Although we have everything we ever wanted we argue a lot about bollocks and constantly play the "I'm not saying you aren't tired, but i'm way more tired than you" game. Sometimes I love him to death, sometimes I loathe him.

Yep, this is definitely us. Especially the last sentence Grin DS is 18 months and I feel like we're just slowly starting to come out of the fog in lots of ways.....

mindutopia · 22/04/2018 21:44

I would say so far 2 is much easier than 1 the first time around. But I think a big age gap makes all the difference. Our first was 5 when we had our 2nd so it’s been much easier than I think it would have been if she were younger. But also situational too. Life in general is easier for us now than in the past. We’ve done 2 years apart due to immigration issues. We’ve done a big international move. We’ve gone through hell with extended family members having problems. In comparison, a 2nd dc wasn’t nearly as overwhelming and in fact, it’s been easier than the first time around, but I think every situation is different and I can always totally see how it could have been harder.

kiwigeekmum · 22/04/2018 21:44

Probably the first 2 years our 2nd DC were pretty tough. I had PND & our daughter wasn’t a good sleeper. Kids are 3 & 5 now and we are so much happier and life is getting better all the time.

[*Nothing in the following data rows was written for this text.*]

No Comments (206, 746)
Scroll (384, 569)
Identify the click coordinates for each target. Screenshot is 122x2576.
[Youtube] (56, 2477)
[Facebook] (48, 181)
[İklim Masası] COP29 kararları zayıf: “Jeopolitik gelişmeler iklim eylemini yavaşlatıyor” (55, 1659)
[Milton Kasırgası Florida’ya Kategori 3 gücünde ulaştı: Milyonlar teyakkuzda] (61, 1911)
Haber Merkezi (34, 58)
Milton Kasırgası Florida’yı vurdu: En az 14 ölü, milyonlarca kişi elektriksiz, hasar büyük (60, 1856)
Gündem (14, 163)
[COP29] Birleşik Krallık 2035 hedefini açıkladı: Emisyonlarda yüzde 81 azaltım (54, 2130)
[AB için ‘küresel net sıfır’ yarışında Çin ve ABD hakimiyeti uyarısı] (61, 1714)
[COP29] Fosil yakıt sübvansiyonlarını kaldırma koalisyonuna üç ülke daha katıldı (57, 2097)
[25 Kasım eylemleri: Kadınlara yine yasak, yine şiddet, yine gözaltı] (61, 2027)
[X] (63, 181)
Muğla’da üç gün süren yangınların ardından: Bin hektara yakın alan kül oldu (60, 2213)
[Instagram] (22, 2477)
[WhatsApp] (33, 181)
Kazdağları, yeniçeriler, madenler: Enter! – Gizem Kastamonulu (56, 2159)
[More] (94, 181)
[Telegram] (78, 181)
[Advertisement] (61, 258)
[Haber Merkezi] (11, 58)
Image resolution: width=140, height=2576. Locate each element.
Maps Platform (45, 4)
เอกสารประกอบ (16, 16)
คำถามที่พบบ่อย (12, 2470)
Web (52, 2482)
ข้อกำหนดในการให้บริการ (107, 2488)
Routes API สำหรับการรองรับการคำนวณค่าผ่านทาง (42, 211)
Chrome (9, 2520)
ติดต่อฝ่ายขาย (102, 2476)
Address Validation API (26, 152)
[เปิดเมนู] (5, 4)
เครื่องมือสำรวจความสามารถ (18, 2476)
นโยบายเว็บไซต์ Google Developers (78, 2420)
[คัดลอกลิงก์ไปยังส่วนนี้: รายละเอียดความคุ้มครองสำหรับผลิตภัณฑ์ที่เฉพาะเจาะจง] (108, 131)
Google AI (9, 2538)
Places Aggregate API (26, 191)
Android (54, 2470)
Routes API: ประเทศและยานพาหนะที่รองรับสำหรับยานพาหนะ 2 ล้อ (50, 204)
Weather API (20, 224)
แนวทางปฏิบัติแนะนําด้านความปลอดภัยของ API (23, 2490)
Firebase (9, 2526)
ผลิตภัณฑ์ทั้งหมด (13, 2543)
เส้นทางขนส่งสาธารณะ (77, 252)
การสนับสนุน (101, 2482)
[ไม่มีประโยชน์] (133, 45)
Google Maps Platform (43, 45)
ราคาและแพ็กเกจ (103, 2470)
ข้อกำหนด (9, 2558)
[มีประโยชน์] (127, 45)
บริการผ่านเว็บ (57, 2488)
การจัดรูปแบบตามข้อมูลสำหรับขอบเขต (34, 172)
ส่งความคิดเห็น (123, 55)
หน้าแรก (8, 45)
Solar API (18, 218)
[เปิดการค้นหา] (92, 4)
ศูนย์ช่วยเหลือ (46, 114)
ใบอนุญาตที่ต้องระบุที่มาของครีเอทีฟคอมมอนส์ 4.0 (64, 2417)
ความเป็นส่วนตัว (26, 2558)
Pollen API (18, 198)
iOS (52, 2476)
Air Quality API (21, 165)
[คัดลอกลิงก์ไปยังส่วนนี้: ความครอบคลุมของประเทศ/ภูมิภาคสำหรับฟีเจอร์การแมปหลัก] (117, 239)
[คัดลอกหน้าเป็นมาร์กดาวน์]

On the one hand, you do need to give your husband and yourself loads of grace. This is a normal and reasonable reaction to exhaustion and sleep deprivation.

On the other hand, if you want your marriage to last you may need to invest some extra time/attention/resources to it. Maybe get some counseling, and if possible leave the kids with Grandma for a weekend and get away together.

Good luck!!!

sausagedogsmakechipolatas · 22/04/2018 21:45

Was true for us. So much so, I moved out for a year when the second was a year old, with the children. That time apart was really what saved us though - we’re very much solid now.

SunnyL · 22/04/2018 21:45

Yes for us our 2nd DDs birthday was a celebration that we were still together and still alive. Her 2nd birthday was an actual birthday.

It was PND for me that fucked us royally. Poor DH bore the brunt of it with huge amounts of compassion.

Mustardnowletsnotbesilly · 22/04/2018 21:50

Its funny I had PND with our DS, But this time round I have felt fine, I took ADs for the first 5 months as it was so bad the first time, just incase. DH was amazing when I had PND. I am lucky with him in someways. Might go and give him a hug.